An exact repetition of the data below, without images, is the expected answer.
··· Data shown
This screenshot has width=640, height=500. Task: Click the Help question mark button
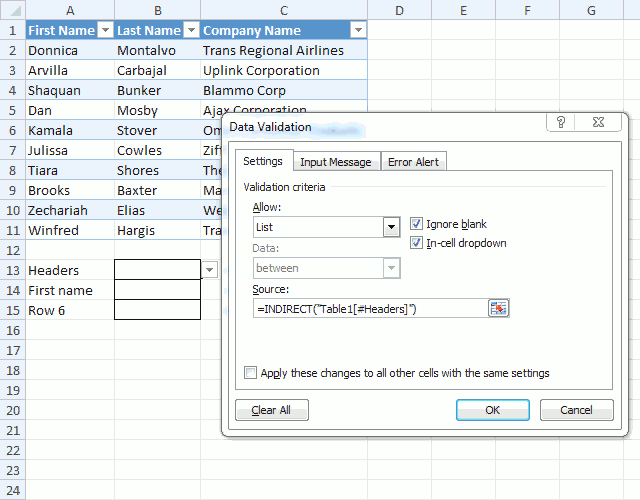point(563,123)
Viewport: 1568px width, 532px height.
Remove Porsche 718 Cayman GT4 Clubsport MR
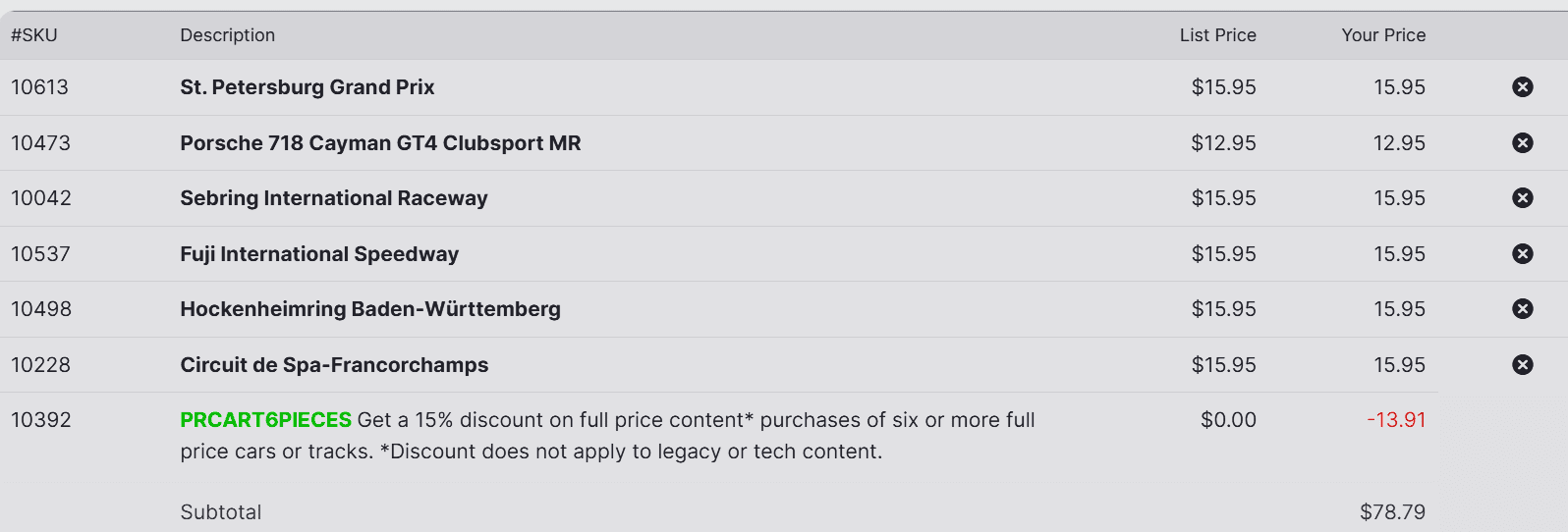[x=1523, y=143]
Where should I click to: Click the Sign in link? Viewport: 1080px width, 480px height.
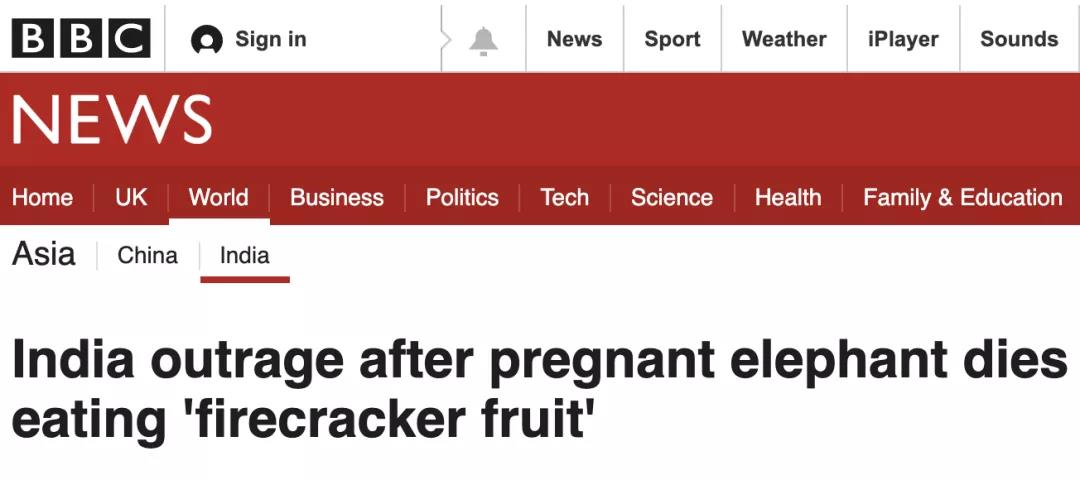point(271,39)
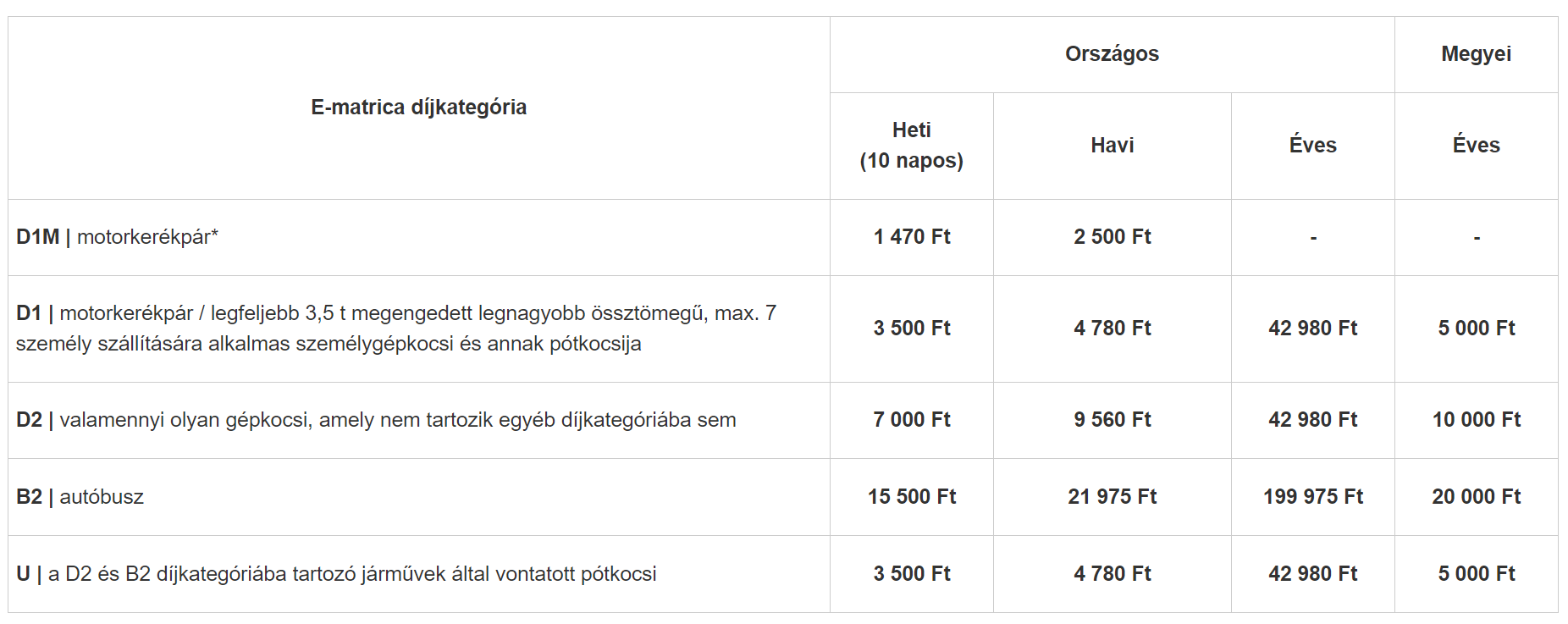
······
→ Answer to this task
This screenshot has width=640, height=500. Task: Click the Help question mark button
point(563,123)
Viewport: 1568px width, 532px height.
Remove Porsche 718 Cayman GT4 Clubsport MR
[x=1523, y=143]
Where should I click to: Click the Sign in link? Viewport: 1080px width, 480px height.
point(271,39)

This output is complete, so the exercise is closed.